Berencana Liburan ke Banten? Ini Upacara Adat yang Perlu Kamu Ketahui
LEBAK, iNewsLebak.id – Kabupaten Lebak tidak hanya dikenal dengan kekayaan wisata alam seperti pantai, pegunungan, dan kawasan adat Baduy, tetapi juga tradisi budaya yang masih terjaga hingga kini. Bagi wisatawan yang berencana berkunjung ke Banten, mengenal upacara adat setempat dapat menjadi pengalaman tambahan yang memperkaya perjalanan.
Di tengah perkembangan zaman, sejumlah upacara adat di Banten masih rutin dilaksanakan oleh masyarakat. Tradisi ini bukan sekadar seremoni, melainkan memiliki makna mendalam yang berkaitan dengan rasa syukur, kebersamaan, serta penghormatan terhadap alam dan leluhur. Keberadaan upacara adat tersebut juga menjadi bukti bahwa nilai budaya masih hidup dan dijaga lintas generasi.

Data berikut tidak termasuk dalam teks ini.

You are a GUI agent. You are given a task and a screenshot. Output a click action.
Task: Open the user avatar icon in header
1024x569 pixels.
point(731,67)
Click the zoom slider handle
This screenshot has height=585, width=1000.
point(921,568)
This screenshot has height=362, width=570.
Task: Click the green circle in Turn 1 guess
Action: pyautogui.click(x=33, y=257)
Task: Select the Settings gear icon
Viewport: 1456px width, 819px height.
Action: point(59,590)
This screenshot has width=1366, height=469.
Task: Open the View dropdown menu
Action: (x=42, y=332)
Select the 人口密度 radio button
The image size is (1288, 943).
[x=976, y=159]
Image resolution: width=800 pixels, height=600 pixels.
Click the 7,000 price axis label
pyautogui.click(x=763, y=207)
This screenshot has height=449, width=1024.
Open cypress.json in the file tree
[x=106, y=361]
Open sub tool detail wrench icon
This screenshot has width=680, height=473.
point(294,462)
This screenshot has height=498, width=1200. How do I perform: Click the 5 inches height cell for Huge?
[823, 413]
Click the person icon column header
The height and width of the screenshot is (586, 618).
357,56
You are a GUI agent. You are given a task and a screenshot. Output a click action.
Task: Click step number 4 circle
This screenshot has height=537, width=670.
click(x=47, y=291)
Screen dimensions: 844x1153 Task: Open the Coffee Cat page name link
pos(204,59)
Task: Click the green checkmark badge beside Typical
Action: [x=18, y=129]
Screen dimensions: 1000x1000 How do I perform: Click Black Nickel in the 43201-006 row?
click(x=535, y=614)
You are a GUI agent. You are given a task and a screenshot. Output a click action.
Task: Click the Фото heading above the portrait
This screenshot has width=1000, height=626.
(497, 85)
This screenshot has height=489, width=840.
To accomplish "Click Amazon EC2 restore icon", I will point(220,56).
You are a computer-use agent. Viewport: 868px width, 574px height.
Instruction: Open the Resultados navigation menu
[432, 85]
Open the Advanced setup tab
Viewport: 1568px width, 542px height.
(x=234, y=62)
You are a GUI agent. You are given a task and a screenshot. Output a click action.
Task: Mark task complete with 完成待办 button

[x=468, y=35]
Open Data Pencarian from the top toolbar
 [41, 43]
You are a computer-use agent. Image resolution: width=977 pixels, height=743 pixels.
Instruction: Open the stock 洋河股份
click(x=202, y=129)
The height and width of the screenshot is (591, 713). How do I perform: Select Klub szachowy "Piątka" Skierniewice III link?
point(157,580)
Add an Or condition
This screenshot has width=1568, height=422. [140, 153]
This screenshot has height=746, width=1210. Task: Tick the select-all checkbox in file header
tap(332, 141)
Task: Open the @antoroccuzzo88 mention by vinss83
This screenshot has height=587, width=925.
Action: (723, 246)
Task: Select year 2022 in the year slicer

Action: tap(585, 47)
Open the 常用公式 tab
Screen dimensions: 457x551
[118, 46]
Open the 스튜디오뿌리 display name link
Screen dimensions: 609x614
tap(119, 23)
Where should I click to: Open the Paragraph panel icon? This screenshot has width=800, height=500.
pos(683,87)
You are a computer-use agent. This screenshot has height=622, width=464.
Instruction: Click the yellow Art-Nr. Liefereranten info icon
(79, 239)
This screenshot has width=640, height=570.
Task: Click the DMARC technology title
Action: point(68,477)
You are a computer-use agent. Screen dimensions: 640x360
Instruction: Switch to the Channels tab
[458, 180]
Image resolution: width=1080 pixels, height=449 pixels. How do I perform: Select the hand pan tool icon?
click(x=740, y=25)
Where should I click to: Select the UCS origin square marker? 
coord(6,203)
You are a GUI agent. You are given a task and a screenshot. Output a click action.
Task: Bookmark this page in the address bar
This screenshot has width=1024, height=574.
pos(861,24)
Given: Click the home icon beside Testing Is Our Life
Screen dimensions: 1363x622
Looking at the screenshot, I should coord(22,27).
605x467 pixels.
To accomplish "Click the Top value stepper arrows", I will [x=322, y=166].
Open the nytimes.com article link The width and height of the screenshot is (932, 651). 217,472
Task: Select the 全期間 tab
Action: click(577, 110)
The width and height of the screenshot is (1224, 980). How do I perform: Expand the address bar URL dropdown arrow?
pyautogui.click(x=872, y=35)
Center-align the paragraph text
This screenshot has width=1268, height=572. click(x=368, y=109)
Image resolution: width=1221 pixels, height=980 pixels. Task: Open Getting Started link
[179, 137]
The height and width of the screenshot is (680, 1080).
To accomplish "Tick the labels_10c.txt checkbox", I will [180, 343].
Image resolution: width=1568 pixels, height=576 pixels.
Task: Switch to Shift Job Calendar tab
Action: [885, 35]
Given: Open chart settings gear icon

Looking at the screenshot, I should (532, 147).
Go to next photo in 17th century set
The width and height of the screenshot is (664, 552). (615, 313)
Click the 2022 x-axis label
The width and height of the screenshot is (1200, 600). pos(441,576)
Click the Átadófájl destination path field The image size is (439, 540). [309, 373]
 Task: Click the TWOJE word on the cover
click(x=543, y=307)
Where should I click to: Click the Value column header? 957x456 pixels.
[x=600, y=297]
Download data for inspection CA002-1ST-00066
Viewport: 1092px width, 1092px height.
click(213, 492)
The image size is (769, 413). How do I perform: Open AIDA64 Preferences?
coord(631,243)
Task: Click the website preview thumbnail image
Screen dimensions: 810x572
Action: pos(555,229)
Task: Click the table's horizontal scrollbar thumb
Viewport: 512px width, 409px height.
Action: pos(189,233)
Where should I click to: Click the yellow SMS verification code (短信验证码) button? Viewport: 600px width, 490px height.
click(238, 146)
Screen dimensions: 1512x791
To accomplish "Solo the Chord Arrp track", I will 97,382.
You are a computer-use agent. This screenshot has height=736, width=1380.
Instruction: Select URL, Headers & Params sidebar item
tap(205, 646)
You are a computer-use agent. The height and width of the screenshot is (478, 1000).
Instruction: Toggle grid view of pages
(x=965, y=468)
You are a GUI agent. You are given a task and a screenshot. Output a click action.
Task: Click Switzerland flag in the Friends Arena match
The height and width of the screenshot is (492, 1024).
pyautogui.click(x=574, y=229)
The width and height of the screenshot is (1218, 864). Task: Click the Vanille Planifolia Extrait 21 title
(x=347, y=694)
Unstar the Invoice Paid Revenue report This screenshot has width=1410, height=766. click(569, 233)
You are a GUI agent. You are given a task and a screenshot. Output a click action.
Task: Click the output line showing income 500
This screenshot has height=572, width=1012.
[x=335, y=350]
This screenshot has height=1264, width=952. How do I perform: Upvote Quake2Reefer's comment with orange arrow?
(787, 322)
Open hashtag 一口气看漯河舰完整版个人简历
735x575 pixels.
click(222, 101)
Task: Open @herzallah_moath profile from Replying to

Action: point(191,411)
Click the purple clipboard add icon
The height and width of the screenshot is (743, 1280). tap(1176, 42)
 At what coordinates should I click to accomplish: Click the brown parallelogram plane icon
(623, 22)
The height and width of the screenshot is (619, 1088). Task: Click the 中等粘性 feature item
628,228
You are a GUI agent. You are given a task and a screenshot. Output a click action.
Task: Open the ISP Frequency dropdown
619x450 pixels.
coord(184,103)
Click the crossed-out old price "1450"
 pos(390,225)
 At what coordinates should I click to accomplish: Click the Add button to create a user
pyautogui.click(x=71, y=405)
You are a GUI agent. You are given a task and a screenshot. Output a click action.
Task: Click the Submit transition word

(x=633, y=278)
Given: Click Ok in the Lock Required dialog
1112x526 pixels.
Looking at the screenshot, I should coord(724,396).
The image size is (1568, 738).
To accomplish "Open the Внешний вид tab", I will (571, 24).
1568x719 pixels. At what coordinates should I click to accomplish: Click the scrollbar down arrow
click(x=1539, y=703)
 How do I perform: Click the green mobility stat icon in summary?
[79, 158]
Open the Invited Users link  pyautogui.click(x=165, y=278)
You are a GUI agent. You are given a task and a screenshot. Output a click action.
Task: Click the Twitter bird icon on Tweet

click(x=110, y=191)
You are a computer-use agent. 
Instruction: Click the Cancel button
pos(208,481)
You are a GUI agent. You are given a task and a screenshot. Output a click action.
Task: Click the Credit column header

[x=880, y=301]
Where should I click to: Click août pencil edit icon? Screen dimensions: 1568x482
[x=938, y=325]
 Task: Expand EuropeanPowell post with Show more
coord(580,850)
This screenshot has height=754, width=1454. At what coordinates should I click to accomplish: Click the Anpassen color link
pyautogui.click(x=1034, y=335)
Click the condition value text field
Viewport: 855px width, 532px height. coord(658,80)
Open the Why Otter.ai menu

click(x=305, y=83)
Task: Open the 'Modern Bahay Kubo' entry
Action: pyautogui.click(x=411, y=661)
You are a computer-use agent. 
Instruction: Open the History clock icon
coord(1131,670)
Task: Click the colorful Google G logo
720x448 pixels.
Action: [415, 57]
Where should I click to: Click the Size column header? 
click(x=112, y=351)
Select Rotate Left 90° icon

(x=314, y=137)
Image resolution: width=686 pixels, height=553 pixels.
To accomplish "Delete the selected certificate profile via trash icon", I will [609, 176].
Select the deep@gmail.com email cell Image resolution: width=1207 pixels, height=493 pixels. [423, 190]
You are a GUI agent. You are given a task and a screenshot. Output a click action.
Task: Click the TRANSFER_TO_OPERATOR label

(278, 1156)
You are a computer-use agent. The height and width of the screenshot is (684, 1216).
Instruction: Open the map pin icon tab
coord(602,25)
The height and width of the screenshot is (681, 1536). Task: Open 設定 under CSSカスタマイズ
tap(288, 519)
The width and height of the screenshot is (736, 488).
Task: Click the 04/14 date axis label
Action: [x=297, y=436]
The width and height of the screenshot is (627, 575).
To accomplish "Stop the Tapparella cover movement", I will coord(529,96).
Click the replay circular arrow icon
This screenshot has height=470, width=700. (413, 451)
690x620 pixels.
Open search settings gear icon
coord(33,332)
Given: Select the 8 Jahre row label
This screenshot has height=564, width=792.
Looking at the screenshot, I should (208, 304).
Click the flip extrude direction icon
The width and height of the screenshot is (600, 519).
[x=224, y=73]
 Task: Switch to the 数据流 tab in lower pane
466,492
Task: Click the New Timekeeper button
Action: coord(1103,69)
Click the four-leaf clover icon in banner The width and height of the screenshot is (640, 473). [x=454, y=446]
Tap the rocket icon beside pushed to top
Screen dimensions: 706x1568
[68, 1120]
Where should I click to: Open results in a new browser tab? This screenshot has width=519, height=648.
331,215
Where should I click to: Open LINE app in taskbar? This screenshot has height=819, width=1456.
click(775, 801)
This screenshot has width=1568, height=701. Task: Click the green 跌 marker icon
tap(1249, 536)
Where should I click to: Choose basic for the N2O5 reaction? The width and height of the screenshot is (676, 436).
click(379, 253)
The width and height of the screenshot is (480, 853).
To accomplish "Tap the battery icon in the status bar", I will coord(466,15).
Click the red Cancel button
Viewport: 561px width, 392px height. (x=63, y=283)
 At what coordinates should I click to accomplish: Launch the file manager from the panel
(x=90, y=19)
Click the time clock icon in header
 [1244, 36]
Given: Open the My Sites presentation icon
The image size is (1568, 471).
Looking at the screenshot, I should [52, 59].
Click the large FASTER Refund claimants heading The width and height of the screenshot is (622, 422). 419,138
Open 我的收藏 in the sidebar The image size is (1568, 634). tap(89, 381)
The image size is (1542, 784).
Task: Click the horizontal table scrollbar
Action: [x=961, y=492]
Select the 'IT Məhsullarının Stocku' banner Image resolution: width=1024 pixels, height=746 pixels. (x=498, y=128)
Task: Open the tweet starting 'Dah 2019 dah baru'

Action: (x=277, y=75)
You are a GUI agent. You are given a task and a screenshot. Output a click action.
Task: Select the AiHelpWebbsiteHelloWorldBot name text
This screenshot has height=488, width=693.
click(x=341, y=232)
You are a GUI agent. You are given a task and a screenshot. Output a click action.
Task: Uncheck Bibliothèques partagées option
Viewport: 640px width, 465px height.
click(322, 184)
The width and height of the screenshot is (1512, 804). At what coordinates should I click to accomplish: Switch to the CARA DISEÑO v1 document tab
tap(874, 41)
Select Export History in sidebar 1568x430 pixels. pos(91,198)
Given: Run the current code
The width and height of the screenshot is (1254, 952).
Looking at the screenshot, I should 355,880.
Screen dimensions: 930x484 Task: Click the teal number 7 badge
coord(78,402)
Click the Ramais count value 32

Berikut enam upacara adat Banten yang perlu diketahui wisatawan sebelum berlibur:
1. Seba Baduy
Seba Baduy merupakan tradisi masyarakat Baduy yang dilakukan sebagai bentuk silaturahmi dan ungkapan rasa syukur. Dalam prosesi ini, warga Baduy berjalan kaki dari wilayah pedalaman menuju pusat pemerintahan untuk menyerahkan hasil bumi. Tradisi ini mencerminkan ketaatan terhadap adat serta hubungan harmonis antara manusia dan alam.
2. Seren Taun
Seren Taun adalah upacara adat syukuran hasil panen yang menandai pergantian tahun pertanian. Upacara ini biasanya diisi dengan doa bersama, pertunjukan seni tradisional, serta berbagai ritual adat. Seren Taun menjadi simbol kebersamaan dan rasa terima kasih atas hasil bumi yang diperoleh masyarakat.
3. Ngalaksa
Upacara Ngalaksa berkaitan dengan pengolahan hasil panen padi yang dilakukan secara gotong royong. Masyarakat bersama-sama mengolah beras menjadi makanan khas sebagai simbol kesejahteraan. Tradisi ini mencerminkan kuatnya nilai kebersamaan dan kerja sama dalam kehidupan masyarakat Banten.
4. Ruwatan
Ruwatan dikenal sebagai ritual adat yang bertujuan menolak bala atau membersihkan diri dari hal-hal yang dianggap membawa kesialan. Upacara ini masih dipercaya oleh sebagian masyarakat dan dilakukan dengan doa serta simbol adat tertentu untuk memohon keselamatan dan ketenangan hidup.
5. Panjang Mulud
Panjang Mulud merupakan tradisi perayaan Maulid Nabi Muhammad SAW yang ditandai dengan arak-arakan panjang berisi makanan dan hasil bumi. Tradisi ini menjadi simbol rasa syukur, kebersamaan, serta nilai religius yang masih dijunjung tinggi oleh masyarakat Banten.
6. Ngabungbang
Ngabungbang adalah ritual mandi di laut yang dilakukan pada waktu tertentu. Tradisi ini dipercaya sebagai bentuk penyucian diri dan doa keselamatan. Upacara ini biasanya digelar di wilayah pesisir dan masih dijalankan hingga kini oleh masyarakat setempat.